→ TASK STATEMENT
Locate each line with the string "computer" in the listing below and copy it.

→ GIVEN DATA
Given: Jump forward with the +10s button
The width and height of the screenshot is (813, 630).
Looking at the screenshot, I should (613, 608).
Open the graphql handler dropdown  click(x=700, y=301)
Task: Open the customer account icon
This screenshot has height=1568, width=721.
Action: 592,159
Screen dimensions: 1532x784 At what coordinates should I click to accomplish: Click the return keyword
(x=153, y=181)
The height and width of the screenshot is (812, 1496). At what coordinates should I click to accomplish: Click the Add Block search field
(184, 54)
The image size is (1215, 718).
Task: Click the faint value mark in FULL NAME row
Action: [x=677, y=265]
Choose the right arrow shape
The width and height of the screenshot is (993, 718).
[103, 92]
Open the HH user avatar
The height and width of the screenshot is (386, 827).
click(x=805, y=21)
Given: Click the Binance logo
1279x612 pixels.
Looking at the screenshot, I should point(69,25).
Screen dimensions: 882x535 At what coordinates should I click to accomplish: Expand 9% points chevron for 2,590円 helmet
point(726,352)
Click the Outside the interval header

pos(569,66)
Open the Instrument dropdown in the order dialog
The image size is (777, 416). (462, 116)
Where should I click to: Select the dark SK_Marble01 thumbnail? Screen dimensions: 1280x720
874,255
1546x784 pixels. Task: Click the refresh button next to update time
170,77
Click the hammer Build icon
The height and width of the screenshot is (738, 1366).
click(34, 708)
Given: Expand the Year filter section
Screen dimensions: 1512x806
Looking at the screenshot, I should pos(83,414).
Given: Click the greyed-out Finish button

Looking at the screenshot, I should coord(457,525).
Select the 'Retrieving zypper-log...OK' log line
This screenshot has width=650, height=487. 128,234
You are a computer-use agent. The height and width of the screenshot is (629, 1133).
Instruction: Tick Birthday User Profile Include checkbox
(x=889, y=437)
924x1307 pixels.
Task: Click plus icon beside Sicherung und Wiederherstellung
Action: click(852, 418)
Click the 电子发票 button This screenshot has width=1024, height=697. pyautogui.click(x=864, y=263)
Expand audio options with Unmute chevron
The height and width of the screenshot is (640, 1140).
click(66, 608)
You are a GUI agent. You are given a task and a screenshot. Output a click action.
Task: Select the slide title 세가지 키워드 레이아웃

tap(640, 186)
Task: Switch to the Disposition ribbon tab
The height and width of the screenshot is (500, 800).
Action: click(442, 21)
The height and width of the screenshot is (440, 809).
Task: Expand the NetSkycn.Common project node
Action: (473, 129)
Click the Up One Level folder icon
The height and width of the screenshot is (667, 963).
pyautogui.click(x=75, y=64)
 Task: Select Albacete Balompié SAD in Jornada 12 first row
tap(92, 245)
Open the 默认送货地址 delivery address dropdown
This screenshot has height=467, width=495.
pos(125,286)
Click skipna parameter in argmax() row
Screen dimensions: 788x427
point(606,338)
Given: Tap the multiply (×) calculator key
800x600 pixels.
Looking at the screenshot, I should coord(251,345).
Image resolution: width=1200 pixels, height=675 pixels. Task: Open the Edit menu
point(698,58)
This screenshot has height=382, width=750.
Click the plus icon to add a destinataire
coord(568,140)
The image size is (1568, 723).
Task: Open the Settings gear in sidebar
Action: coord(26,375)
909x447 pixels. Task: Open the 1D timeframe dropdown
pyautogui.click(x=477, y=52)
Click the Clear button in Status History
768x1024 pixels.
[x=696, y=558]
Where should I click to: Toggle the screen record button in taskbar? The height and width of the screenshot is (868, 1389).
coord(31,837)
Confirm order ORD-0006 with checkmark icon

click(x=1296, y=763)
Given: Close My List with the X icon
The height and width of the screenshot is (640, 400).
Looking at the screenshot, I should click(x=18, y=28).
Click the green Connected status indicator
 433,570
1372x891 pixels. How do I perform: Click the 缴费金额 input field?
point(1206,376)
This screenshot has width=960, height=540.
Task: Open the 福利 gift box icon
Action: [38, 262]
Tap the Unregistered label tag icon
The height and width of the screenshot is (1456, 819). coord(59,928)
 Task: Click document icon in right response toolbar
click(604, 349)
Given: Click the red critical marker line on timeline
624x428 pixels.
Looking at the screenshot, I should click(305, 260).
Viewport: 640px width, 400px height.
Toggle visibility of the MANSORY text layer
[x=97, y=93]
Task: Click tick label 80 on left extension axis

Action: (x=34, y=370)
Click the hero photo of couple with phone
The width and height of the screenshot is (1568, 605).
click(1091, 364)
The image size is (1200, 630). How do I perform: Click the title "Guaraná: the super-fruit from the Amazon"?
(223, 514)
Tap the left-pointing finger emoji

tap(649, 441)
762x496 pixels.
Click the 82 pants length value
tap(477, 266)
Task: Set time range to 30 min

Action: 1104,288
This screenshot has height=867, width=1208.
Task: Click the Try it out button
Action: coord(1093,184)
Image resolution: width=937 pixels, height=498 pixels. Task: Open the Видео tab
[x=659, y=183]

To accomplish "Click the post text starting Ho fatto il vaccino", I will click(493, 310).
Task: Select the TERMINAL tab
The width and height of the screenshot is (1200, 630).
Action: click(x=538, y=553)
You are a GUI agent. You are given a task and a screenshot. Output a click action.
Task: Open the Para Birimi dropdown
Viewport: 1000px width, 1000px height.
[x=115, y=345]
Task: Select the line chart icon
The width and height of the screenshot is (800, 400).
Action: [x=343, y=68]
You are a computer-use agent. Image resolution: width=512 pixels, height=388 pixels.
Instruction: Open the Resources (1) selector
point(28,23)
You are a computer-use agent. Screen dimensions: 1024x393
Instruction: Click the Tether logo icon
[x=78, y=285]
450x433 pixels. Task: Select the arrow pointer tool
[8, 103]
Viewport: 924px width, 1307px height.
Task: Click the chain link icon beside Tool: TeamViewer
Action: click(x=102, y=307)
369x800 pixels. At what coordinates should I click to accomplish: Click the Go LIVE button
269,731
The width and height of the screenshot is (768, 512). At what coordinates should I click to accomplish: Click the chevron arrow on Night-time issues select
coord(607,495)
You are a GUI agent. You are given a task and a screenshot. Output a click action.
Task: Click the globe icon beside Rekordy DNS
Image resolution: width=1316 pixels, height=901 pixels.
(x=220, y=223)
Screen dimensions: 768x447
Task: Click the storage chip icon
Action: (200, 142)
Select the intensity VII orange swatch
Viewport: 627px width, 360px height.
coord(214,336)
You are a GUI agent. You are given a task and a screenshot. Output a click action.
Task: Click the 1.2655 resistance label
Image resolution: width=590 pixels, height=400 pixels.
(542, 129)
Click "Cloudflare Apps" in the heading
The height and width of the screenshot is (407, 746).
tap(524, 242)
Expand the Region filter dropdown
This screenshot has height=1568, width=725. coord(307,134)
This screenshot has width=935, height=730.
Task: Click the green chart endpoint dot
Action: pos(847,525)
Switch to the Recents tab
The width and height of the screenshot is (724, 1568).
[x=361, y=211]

→ EXERCISE SOLUTION
You are a computer-use agent. The height and width of the screenshot is (629, 1133).
You are a computer-use agent. Image resolution: width=512 pixels, height=388 pixels.
You are a computer-use agent. Screen dimensions: 1024x393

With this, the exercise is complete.